Ebbene, come si spostano e di cosa si nutrono le patelle? Caratterizzate da una conchiglia conica, circolare, con costolature marcate e colore variabile (tipicamente rossastro nella specie), possiedono sul lato ventrale un muscolo piatto e robusto (“piede”) che insieme al muco secreto dalle ghiandole in esso presenti garantisce ad esse un’incredibile aderenza alle rocce esposte alla marea (di cui sono tipiche abitanti, come è ben noto ai frequentatori del litorale), e altresì ne consente la locomozione. Di fatto, contraendo il piede, le patelle (e così la maggior parte dei molluschi gasteropodi di substrati duri) possono rivelarsi insospettabilmente veloci! In particolare, si è visto che durante l’alta marea l’animale può allontanarsi anche di un metro e mezzo verso la sua zona di “pascolo”, ma quando la marea scende, tende a tornare alla sua “residenza”. Questo comportamento (in inglese, homing), forse più inaspettato da parte di molluschi ma già conosciuto per altri animali, si baserebbe sul riconoscimento di sostanze chimiche contenute nella scia di quel muco rilasciato durante il percorso ed eviterebbe ad esse di rischiare l’essiccamento, direzionando infatti ciascuna di nuovo al suo solco roccioso eletto come rifugio. Inoltre, sempre grazie al piede possono adattare la conchiglia alla cavità accomodandosi perfettamente, ed intrappolando contemporaneamente un pò d’acqua in essa, sono capaci così di sopravvivere anche a lunghi periodi di emersione.
Ma è con la “radula”, una lamina cartilaginea con file di dentelli cornei rinforzati da ferro e silicio, che le patelle raschiano dalla roccia i vegetali di cui generalmente sono ghiotte: di solito minuscole alghe, che in parte digeriscono rilasciando enzimi nell’ambiente esterno. In effetti, si è osservato che grazie alla radula possono ridurre o limitare anche parecchio la copertura algale! A riguardo, un’ultima curiosità: sembra che le patelle ritrovate in ambienti idrotermali “ospitino” sulle branchie dei batteri, simbionti e del tipo solforosi, che evidentemente le aiutano a metabolizzare lo zolfo ivi disciolto.

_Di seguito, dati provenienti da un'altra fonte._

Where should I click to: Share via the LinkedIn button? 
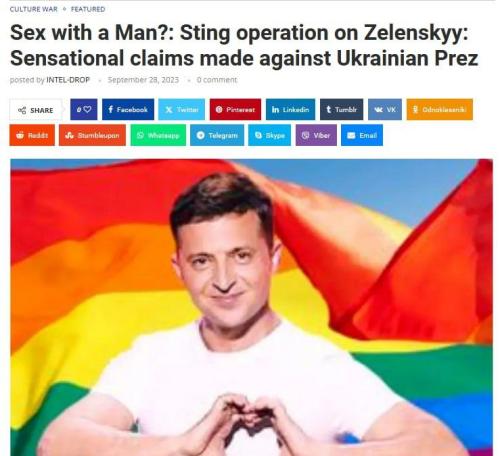coord(290,109)
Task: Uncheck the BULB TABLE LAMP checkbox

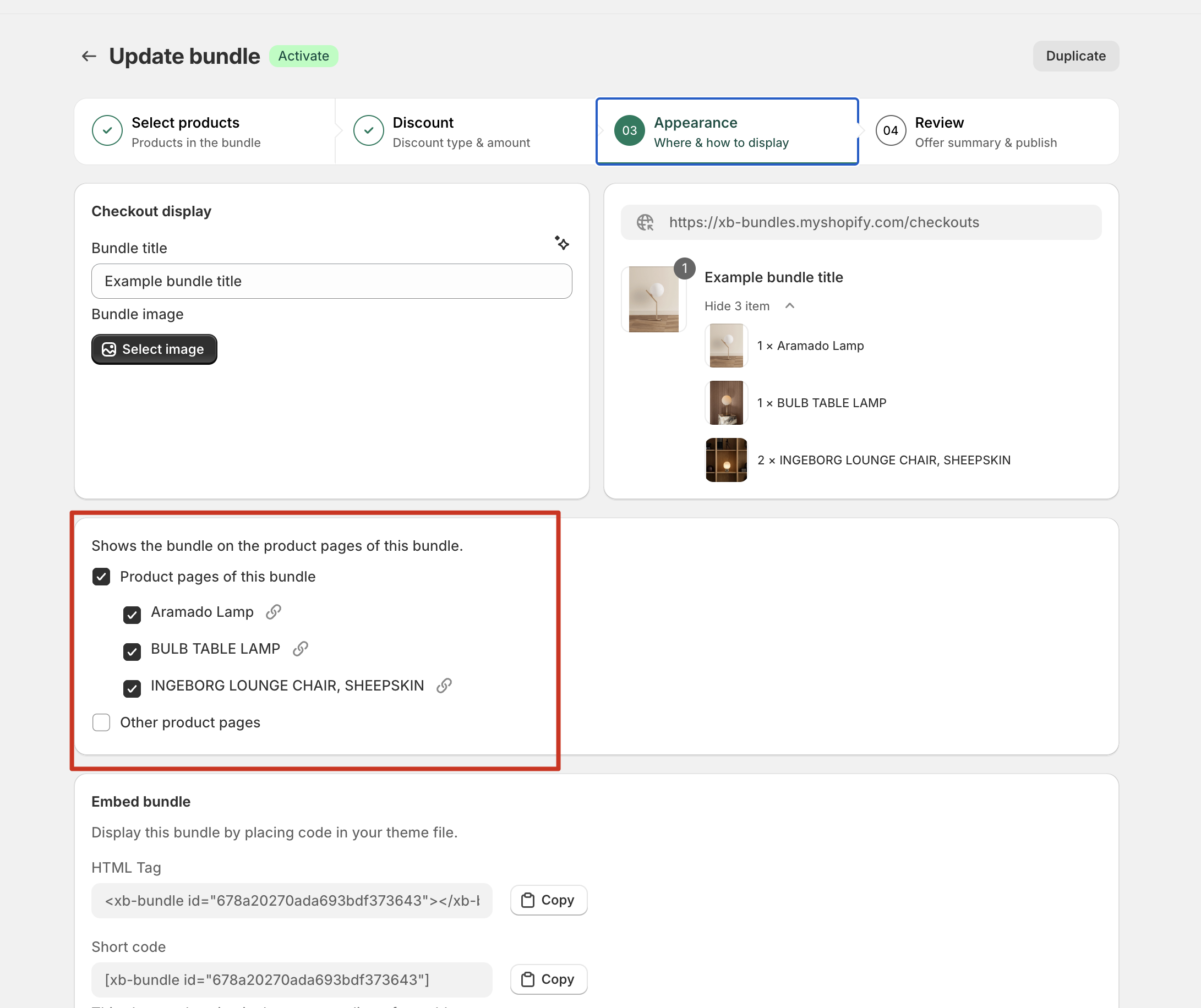Action: (x=132, y=651)

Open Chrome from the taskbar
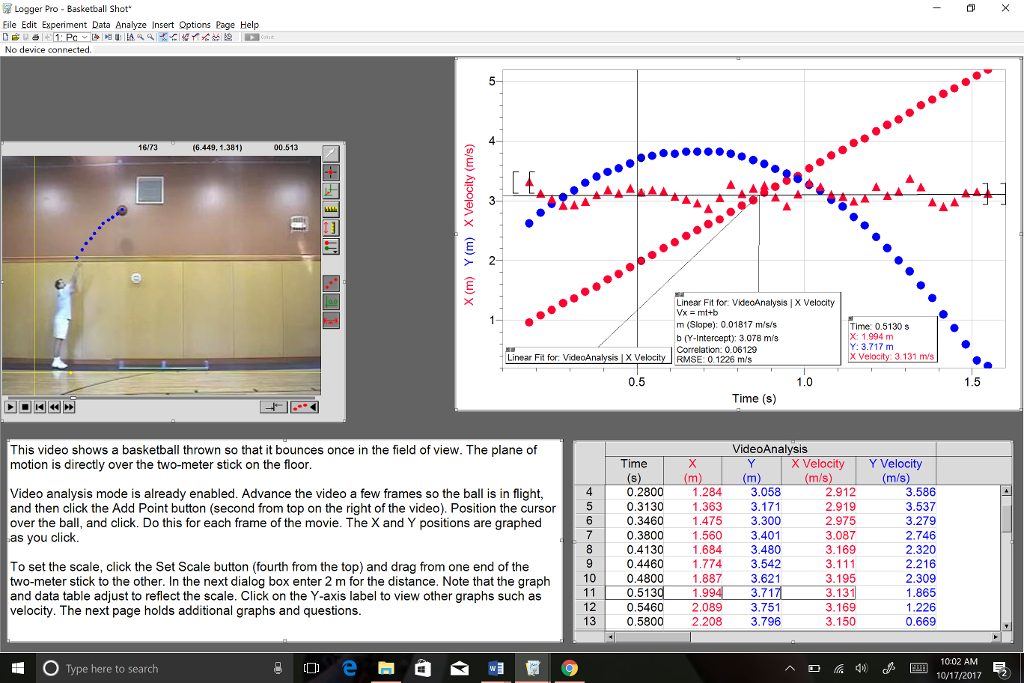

Tornando alle “nostre” patelle, i vari tentativi di farle riprodurre inducendone spontaneamente il rilascio dei gameti con tecniche diverse (sperimentalmente già usate su una specie affine) sinora purtroppo non hanno invece avuto successo, a parte una positiva reazione su tre individui maschi. Forse, necessitano di ulteriore tempo per l’adattamento o, nella peggiore delle ipotesi, potrebbero aver superato ormai il momento riproduttivo per quest’anno. Nonostante ciò, si attende speranzosi il prossimo potenziale periodo riproduttivo, di fatto già piuttosto vicino (in autunno), augurandosi che sia finalmente quello giusto. Se così fosse, alcune delle giovani patelle potrebbero giungere nella primavera dell’anno prossimo nell’AMP del borgo diventando, così, “Bergeggine”!